(Stored records)
BEGIN
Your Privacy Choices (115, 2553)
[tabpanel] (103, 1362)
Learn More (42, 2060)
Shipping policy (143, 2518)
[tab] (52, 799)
END
§ DIRECTIONS:
Return the records in full. Omit nothing.

§ REPLY:
Your Privacy Choices (115, 2553)
[tabpanel] (103, 1362)
Learn More (42, 2060)
Shipping policy (143, 2518)
[tab] (52, 799)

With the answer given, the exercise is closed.